The detection of outliers or anomalous data patterns is one of the most prominent machine learning use cases in industrial applications. I present a Bayesian histogram anomaly detector (BHAD), where the number of bins is treated as an additional unknown model parameter with an assigned prior distribution. BHAD scales linearly with the sample size and enables a straightforward explanation of individual scores, which makes it very suitable for industrial applications when model interpretability is crucial. I study the predictive performance of the proposed BHAD algorithm with various SoA anomaly detection approaches using simulated data and also using popular benchmark datasets for outlier detection. The reported results indicate that BHAD has very competitive predictive accuracy
compared to other more complex and computationally more expensive algorithms, while being explainable and fast.
I present an unsupervised and explainable Bayesian anomaly detection algorithm. For this I consider the posterior predictive distribution of a Categorical-Dirichlet distribution and use it to construct a Bayesian histogram-based anomaly detector (BHAD).

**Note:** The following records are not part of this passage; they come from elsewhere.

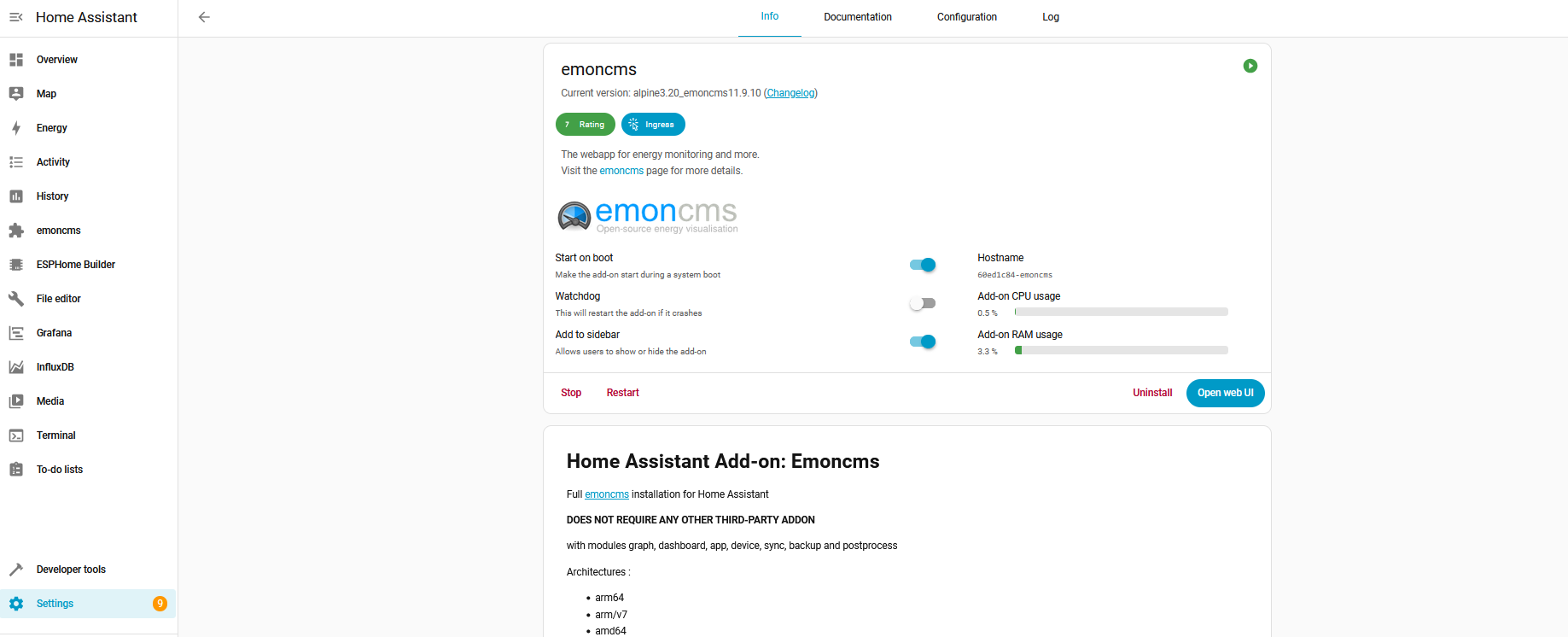Click the green running status icon
The image size is (1568, 637).
coord(1250,66)
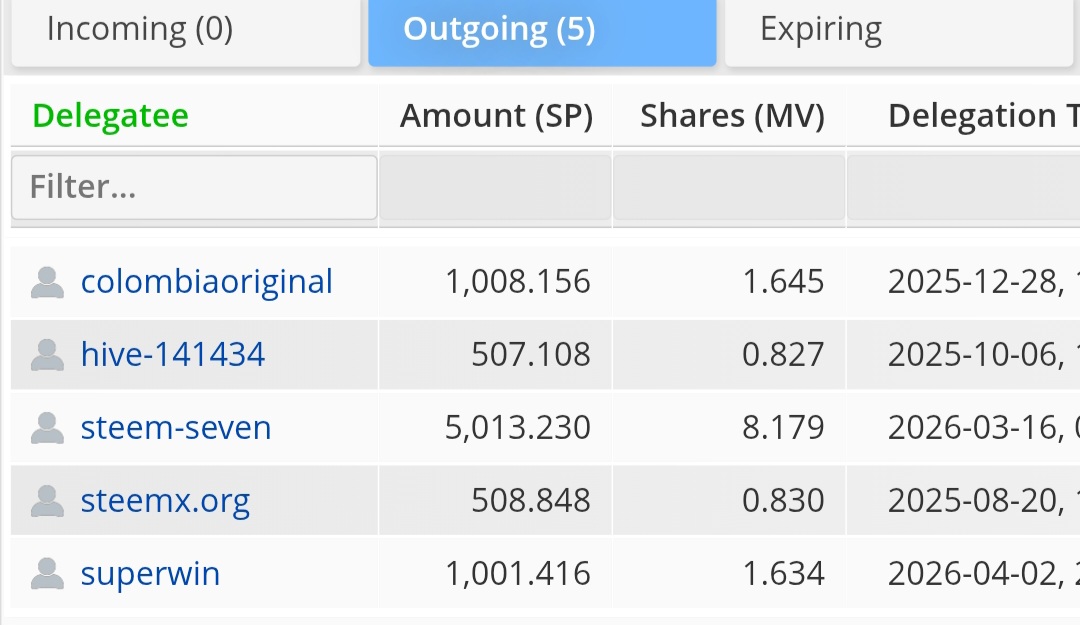Sort by the Amount (SP) column header
1080x625 pixels.
click(x=496, y=116)
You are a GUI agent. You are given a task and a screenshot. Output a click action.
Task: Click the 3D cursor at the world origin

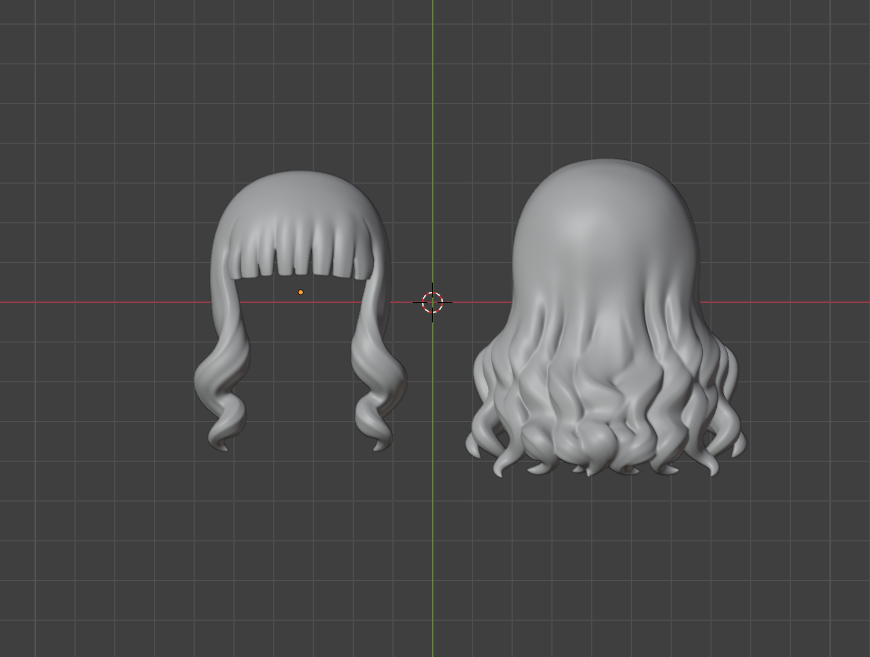(x=432, y=302)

BHAD scales linearly with the size of the data and allows a direct explanation of individual anomaly scores due to its simple linear functional form, which makes it very suitable for practical applications when model interpretability is crucial. Based on simulated data and also using popular benchmark datasets for outlier detetcion I analyze the predictive performances of the used candidate models and also compare them with outlier ensemble approaches. The results suggest that the proposed BHAD model has very competitive performance compared to other more complex models like variational autoencoders, in fact it is among the best performing candidates while offering individual and global model explainability.